Simon agreed, but rarely said so. Whenever he did, Hattie would start talking about how he should be rewarded, and she seemed more than happy to be the one who would do the honors if he ever got drunk enough to. As a woman in her thirties she was certainly pretty enough that most men would be honored; she struck him as an older, calmer version of Brenna, but Simon didn’t give in to that temptation, or any of the other temptations that came with being a local hero, especially not once he started really losing weight and looked a bit more like his heroic reputation would suggest. 

Maybe next time I die, I’ll try using a nature-powered spell with a circle, Simon told himself as he watched the pounds melt off slowly, day by day, and resisted the urge to try it right now. 

As he understood it, as long as the magic took place outside of himself, it did very little to affect his clarity, and while the last couple lives had been a useful reminder at how much he hated being like this, he wasn’t sure he had the patience to lose this weight the old fashioned way, ever again. Still, he was committed; he’d never find this Sybil woman without the sight, not when she could hide behind the same sorts of wards that he could. 
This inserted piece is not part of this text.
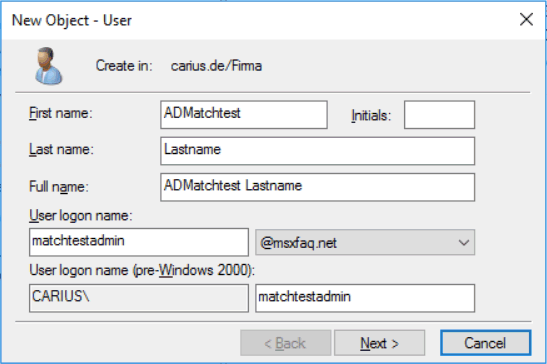Open the @msxfaq.net UPN suffix dropdown
The height and width of the screenshot is (364, 547).
pos(365,243)
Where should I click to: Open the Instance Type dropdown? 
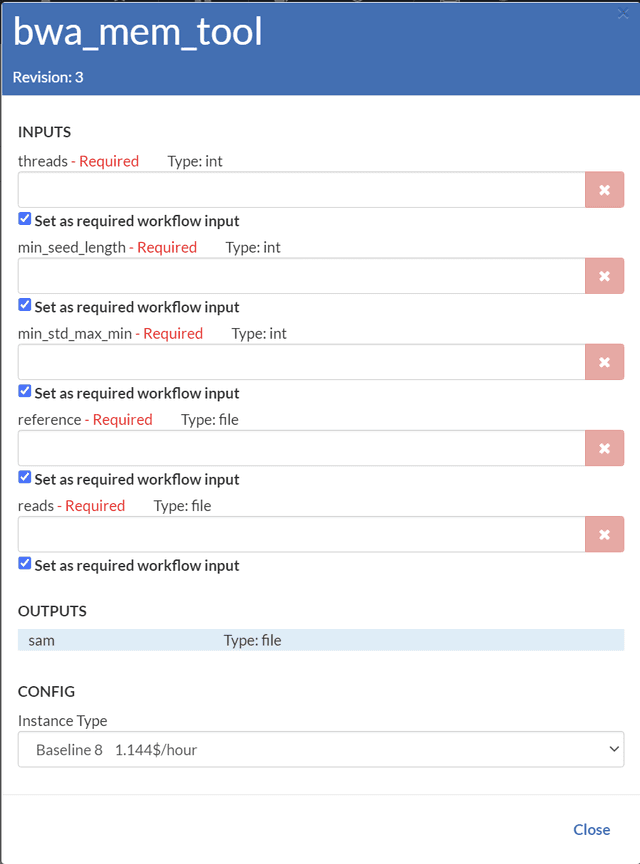(x=320, y=749)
Body issues aside, Simon enjoyed his stay in the small town. As long as he spent his days swinging an axe, he could still eat and drink pretty well most nights, so that part was hardly a hardship. He almost enjoyed watching the waterwheel-powered lumbermill, and it gave him several ideas for how he might improve his own future endeavors the next time he needed to make paper or some other industrial commodity. 
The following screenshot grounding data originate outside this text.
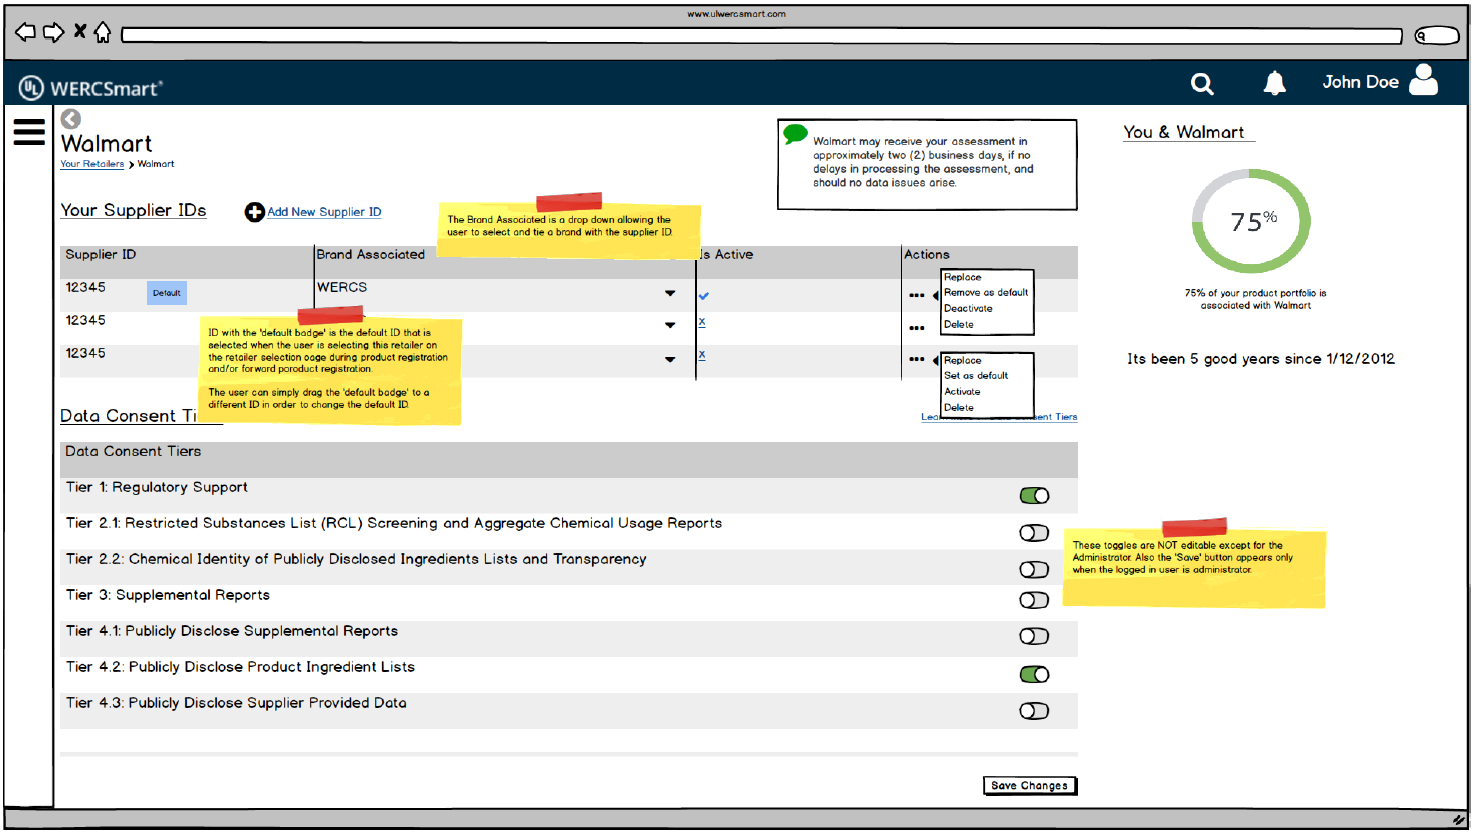This screenshot has height=832, width=1473.
Task: Enable Tier 3 Supplemental Reports toggle
Action: [x=1034, y=600]
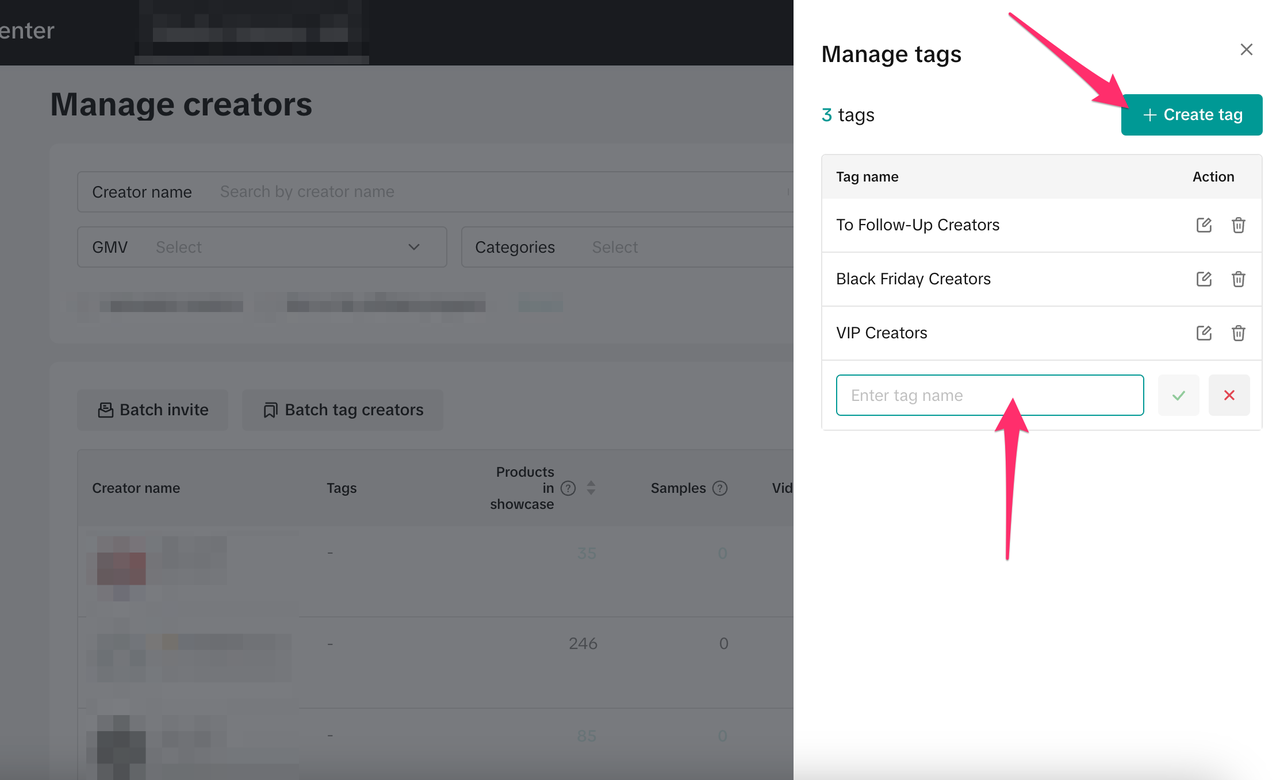Edit the To Follow-Up Creators tag

point(1204,225)
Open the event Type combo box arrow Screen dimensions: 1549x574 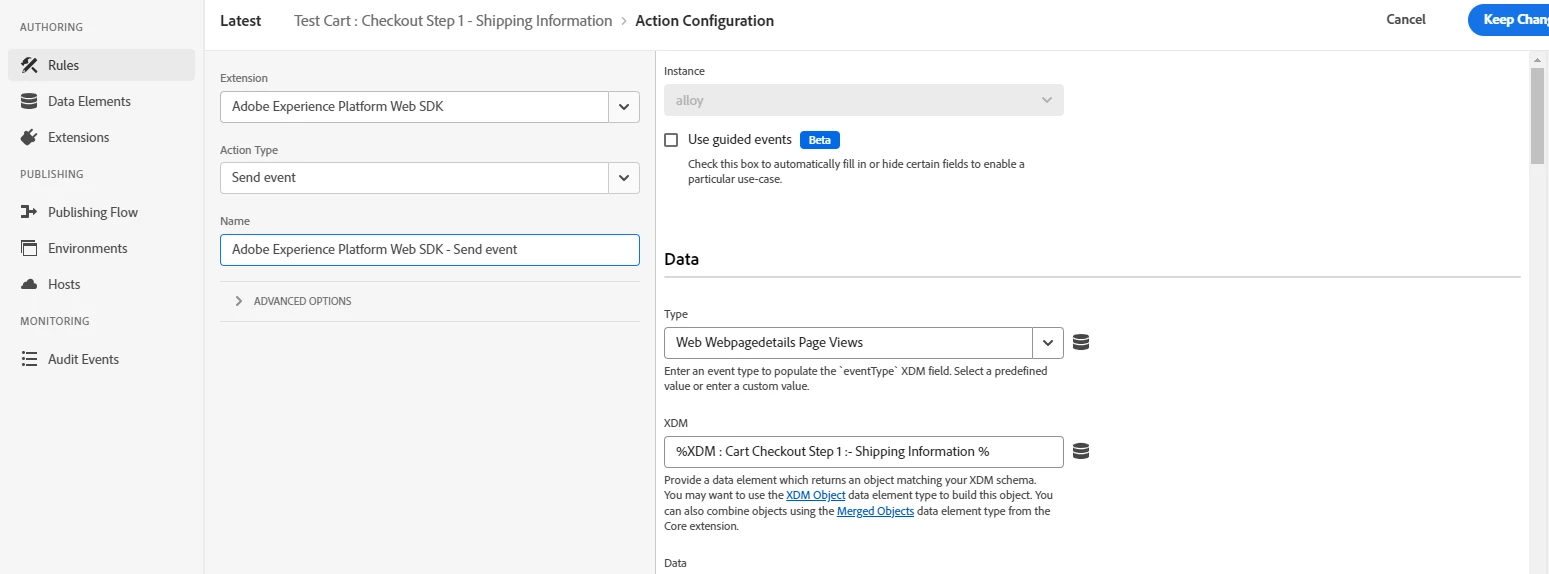[x=1047, y=342]
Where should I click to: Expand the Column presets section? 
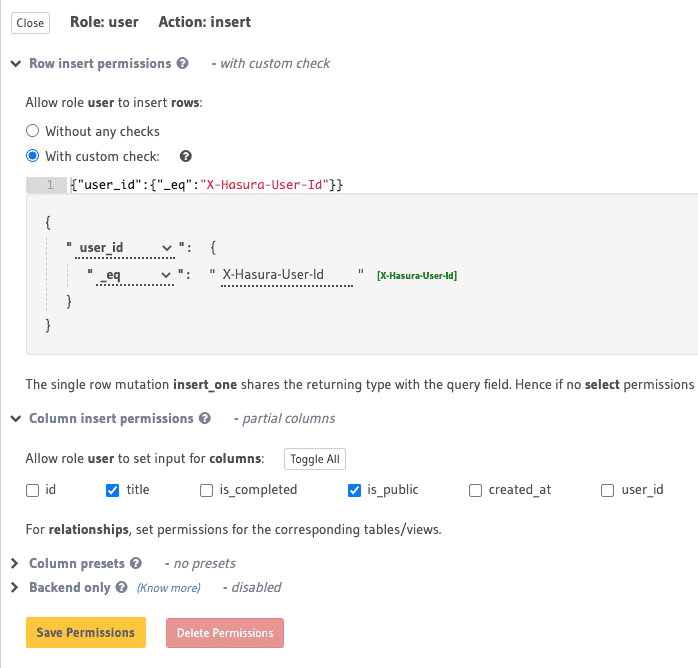pos(15,563)
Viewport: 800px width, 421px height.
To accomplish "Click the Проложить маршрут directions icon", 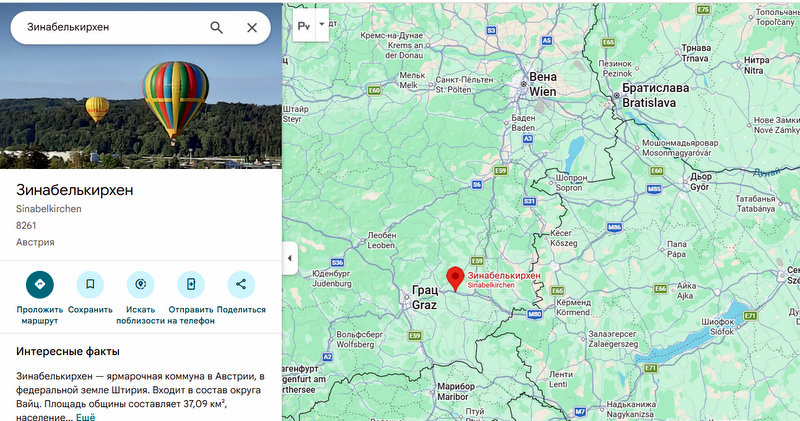I will pyautogui.click(x=40, y=284).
Simon ended up staying until the midwinter feast, but that was only because rumors that there might be another troll lurking upstream kept him there. He was ready to leave after his first month, but instead, he stayed long enough to make a divining rod and go on the hunt. It turned out there wasn’t one more troll in the region; there were three.

One was small enough that it did its best to avoid fighting altogether, and Simon had to smoke it out of the small forest crag that was its lair to hack it to pieces. The other two were harder. One made its home in an old coal mine that had been long since abandoned, two days to the southeast. The third lived under a bridge a day’s ride to the north. It hadn’t been safe to cross for years at night, or sometimes even during the day when it was overcast.
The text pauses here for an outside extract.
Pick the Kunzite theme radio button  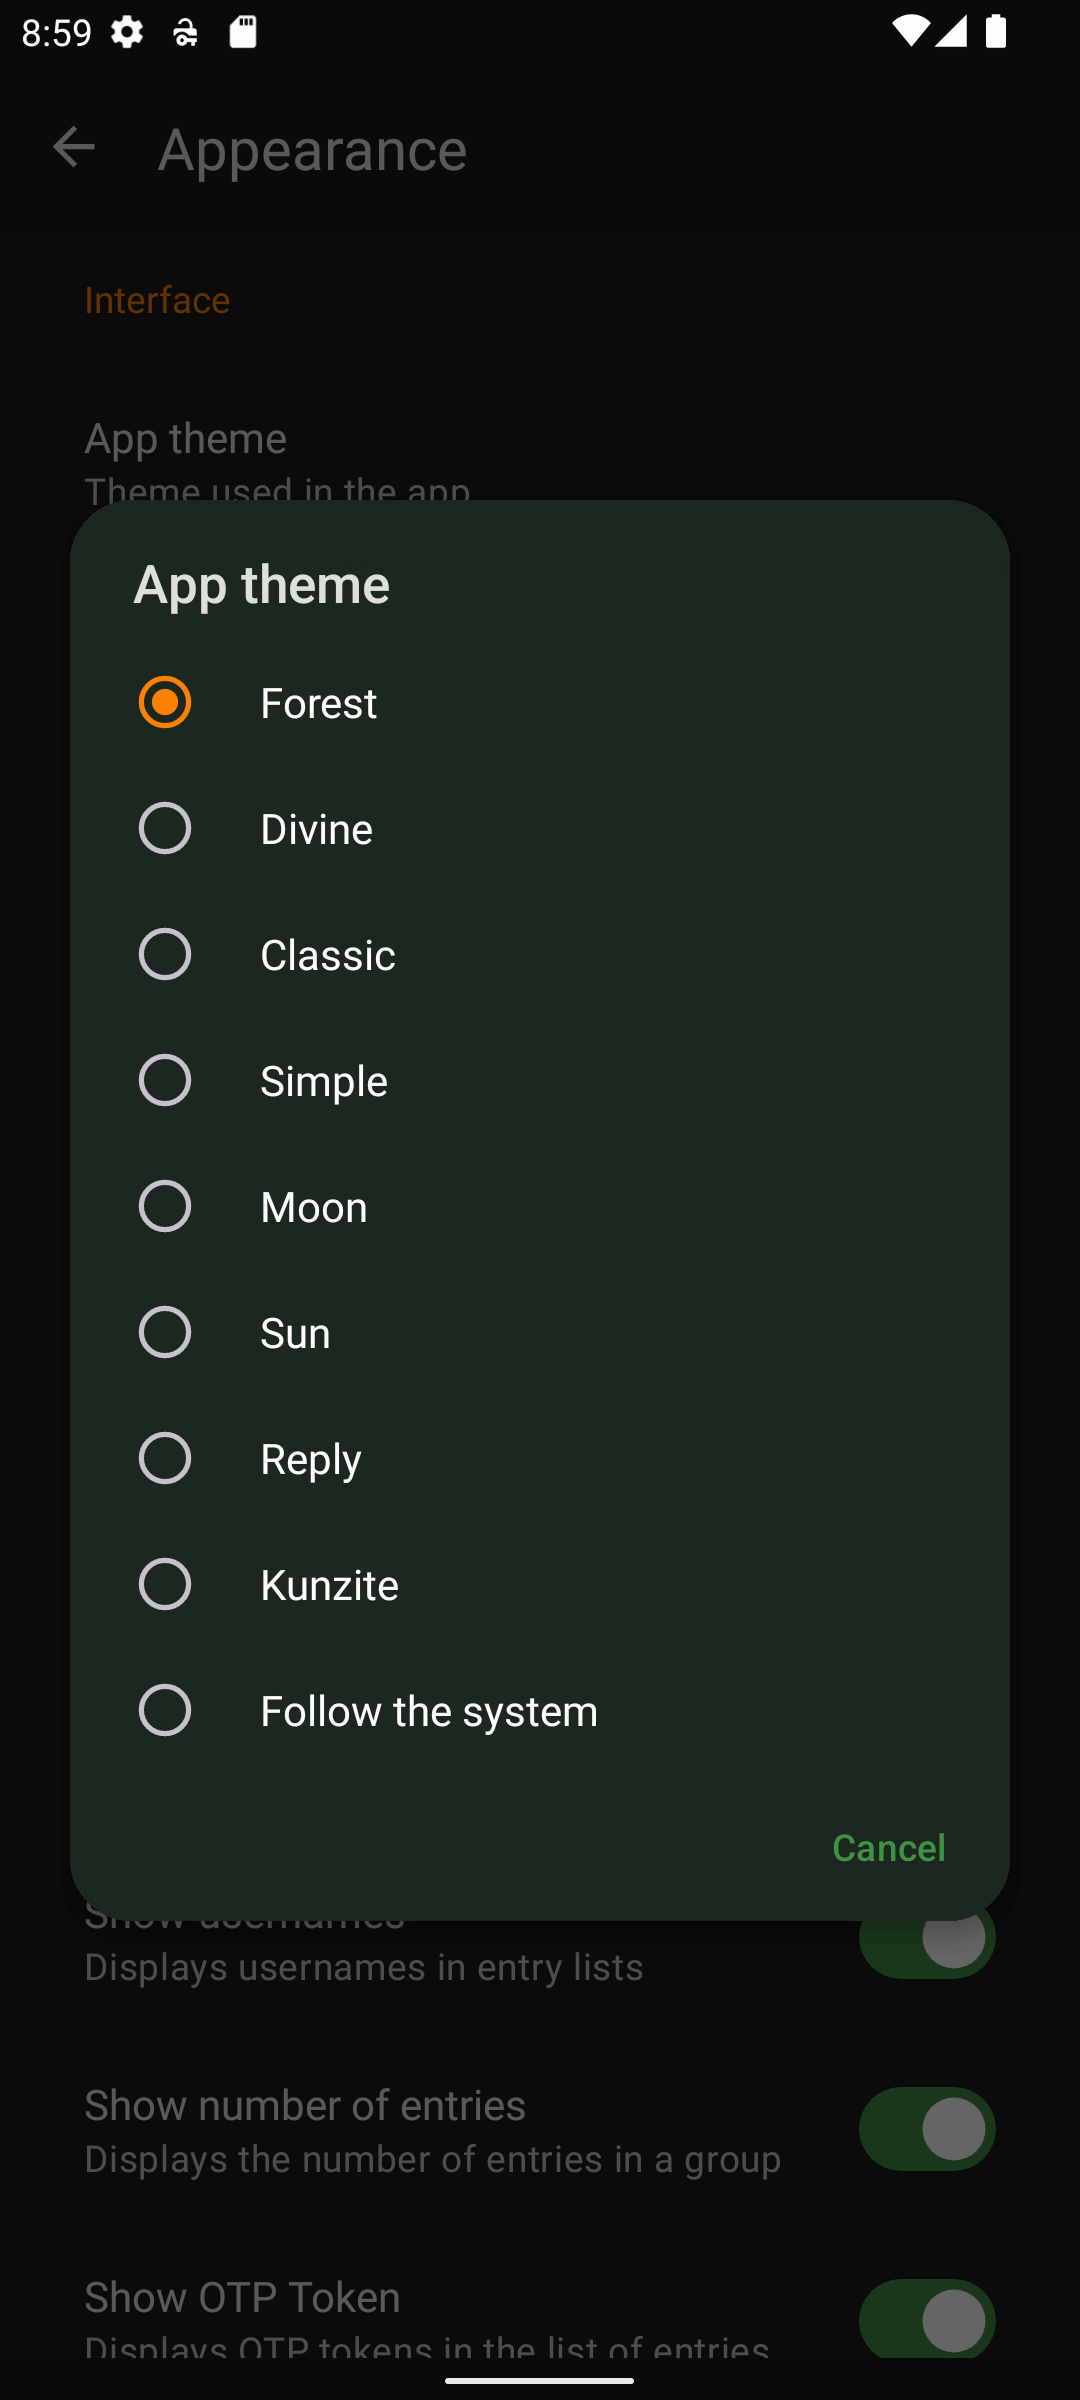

It was the third one that was hardest, because it was by far the biggest of the three. It was a corpulent thing that had grown so large that it couldn’t even find a cave wide enough for its bulk.

Simon handled that one last. He fed the second troll a wagon full of dummies that had been made out of burlap sacks filled with slaughterhouse leavings soaked in lamp oil. It wasn’t smart enough to discover the trap, and when Simon set it on fire with a burning arrow, the hardest part of the whole trap was keeping it from running back into the mine. There was no point in burning down a whole coal mine just to kill one lousy troll. 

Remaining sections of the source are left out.